Provided records -
☆ ☆ ☆ ☆ ☆ ☆ ☆

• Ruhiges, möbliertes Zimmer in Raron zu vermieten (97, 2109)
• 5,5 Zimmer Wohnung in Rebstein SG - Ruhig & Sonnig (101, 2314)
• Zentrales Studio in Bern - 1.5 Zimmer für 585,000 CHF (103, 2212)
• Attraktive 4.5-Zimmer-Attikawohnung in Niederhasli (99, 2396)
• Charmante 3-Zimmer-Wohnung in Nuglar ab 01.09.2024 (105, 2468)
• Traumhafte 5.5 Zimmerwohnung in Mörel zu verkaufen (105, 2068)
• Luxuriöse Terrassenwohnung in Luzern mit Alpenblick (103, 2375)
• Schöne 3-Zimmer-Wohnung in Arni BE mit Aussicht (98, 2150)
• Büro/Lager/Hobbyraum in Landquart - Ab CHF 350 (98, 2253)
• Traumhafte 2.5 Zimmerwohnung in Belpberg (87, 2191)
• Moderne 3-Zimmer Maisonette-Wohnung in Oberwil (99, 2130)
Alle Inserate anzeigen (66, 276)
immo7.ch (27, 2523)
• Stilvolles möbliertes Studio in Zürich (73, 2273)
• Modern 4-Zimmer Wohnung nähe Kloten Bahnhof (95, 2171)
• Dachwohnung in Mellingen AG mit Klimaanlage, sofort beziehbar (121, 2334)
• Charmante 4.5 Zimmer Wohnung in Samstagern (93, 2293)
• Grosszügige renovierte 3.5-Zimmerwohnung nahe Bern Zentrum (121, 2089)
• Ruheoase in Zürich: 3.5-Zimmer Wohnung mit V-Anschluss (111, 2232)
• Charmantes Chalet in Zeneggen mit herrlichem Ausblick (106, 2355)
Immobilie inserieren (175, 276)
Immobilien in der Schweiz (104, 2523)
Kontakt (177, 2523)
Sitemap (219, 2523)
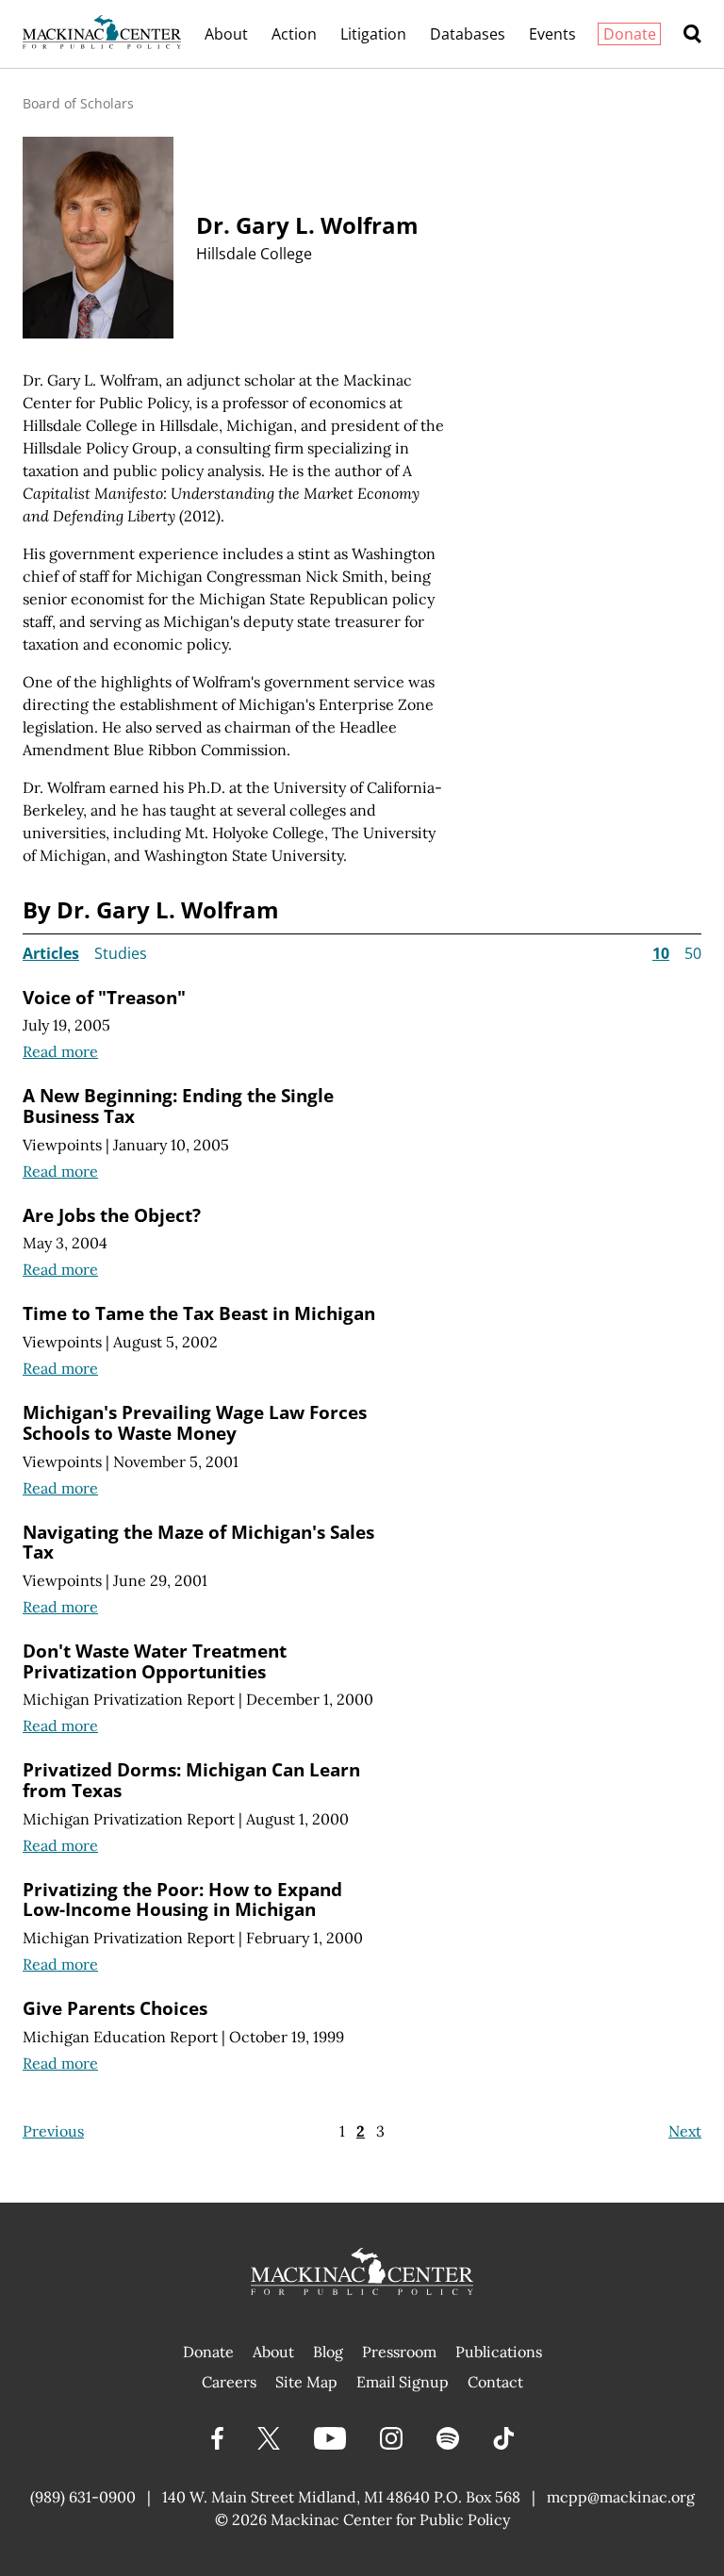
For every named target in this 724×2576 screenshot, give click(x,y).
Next (684, 2131)
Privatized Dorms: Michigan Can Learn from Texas (191, 1780)
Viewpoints (62, 1144)
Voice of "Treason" (104, 997)
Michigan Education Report (120, 2036)
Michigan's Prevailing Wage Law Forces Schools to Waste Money (195, 1422)
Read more (60, 1051)
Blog (328, 2351)
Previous (53, 2131)
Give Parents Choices (115, 2008)
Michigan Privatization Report (129, 1699)
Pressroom (399, 2351)
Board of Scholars (78, 103)
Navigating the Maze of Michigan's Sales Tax (198, 1542)
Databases (467, 34)
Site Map (306, 2381)
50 (692, 953)
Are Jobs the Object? (112, 1215)
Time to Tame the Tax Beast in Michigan (199, 1313)
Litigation (373, 34)
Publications (498, 2351)
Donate (629, 34)
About (226, 34)
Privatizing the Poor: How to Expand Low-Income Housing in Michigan (182, 1899)
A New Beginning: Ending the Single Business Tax (178, 1105)
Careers (229, 2381)
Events (552, 34)
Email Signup (402, 2381)
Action (294, 34)
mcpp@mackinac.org (621, 2496)
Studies (120, 953)
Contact (495, 2381)
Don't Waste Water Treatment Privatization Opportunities (155, 1661)
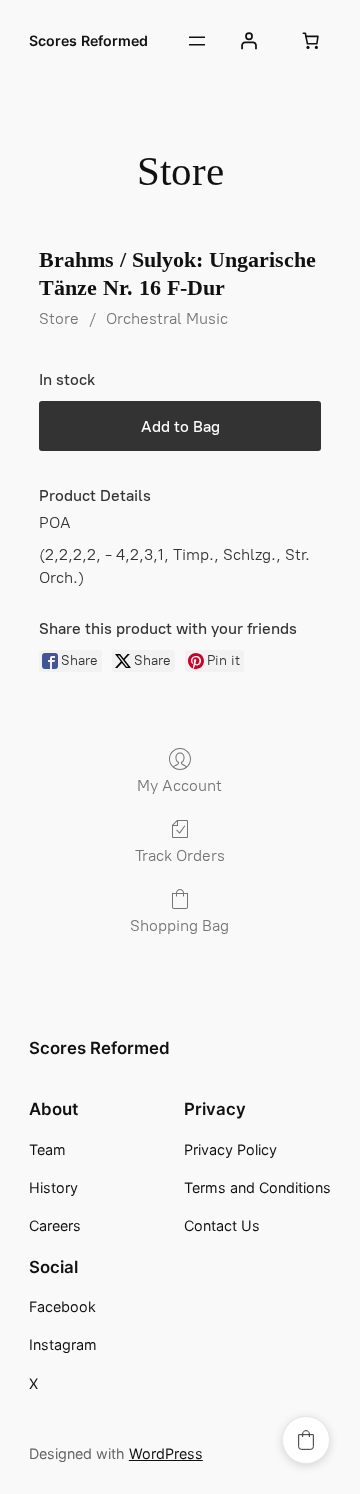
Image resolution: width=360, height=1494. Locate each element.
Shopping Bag (179, 925)
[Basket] (310, 41)
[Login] (249, 41)
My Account (179, 785)
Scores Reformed (88, 40)
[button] (306, 1440)
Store (59, 318)
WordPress (166, 1453)
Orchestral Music (167, 318)
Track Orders (180, 855)
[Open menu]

☆ ☆ ☆ ☆ ☆ ☆ ☆

Scan the entries above for the string "Studio", and copy every line where it turns up.

Exercise answer -
• Zentrales Studio in Bern - 1.5 Zimmer für 585,000 CHF (103, 2212)
• Stilvolles möbliertes Studio in Zürich (73, 2273)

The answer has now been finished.